#### [Activity]
Whenever a line below mentions the word "will", that line should be copied.
<<<<
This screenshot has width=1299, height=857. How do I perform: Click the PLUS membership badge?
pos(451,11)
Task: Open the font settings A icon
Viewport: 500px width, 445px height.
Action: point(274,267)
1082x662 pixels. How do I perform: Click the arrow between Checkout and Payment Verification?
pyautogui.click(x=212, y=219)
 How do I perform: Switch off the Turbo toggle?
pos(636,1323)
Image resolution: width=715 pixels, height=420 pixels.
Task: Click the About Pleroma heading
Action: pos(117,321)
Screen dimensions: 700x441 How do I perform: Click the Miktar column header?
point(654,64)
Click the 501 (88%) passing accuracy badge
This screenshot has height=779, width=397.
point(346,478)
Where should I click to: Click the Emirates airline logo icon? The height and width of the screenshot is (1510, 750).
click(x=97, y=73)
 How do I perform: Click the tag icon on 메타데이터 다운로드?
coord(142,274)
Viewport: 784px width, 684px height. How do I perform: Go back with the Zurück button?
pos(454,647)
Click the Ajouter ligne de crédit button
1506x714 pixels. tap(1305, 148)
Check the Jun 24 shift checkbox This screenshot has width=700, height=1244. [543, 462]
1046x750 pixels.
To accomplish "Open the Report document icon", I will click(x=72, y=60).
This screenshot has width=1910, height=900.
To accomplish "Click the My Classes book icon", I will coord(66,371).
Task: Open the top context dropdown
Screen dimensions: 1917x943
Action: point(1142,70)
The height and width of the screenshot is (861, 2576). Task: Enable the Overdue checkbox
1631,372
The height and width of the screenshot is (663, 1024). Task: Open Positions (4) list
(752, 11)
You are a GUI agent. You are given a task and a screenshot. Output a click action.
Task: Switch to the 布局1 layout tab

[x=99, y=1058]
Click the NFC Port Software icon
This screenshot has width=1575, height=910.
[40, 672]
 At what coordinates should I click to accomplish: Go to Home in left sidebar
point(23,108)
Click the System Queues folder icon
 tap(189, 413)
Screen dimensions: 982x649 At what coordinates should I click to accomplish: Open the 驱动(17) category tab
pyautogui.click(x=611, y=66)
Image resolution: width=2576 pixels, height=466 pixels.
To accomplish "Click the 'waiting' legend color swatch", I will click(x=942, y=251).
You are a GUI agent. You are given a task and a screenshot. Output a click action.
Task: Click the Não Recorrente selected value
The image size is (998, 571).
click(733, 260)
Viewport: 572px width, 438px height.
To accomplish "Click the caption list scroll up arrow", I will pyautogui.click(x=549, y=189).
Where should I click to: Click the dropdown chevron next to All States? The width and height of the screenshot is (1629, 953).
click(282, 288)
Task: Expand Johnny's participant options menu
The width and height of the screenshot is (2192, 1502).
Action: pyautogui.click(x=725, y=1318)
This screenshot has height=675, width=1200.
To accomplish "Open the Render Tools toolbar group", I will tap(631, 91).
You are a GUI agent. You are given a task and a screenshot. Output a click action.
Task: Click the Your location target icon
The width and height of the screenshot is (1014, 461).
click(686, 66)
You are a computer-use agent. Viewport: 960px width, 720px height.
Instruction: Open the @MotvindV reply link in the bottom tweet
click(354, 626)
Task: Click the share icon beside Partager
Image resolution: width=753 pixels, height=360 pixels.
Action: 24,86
>>>>
#### [Response box]
To accomplish "Open the Report document icon", I will click(x=72, y=60).
To accomplish "Click the My Classes book icon", I will coord(66,371).
To accomplish "Click the 'waiting' legend color swatch", I will click(x=942, y=251).
To accomplish "Click the caption list scroll up arrow", I will pyautogui.click(x=549, y=189).
To accomplish "Open the Render Tools toolbar group", I will tap(631, 91).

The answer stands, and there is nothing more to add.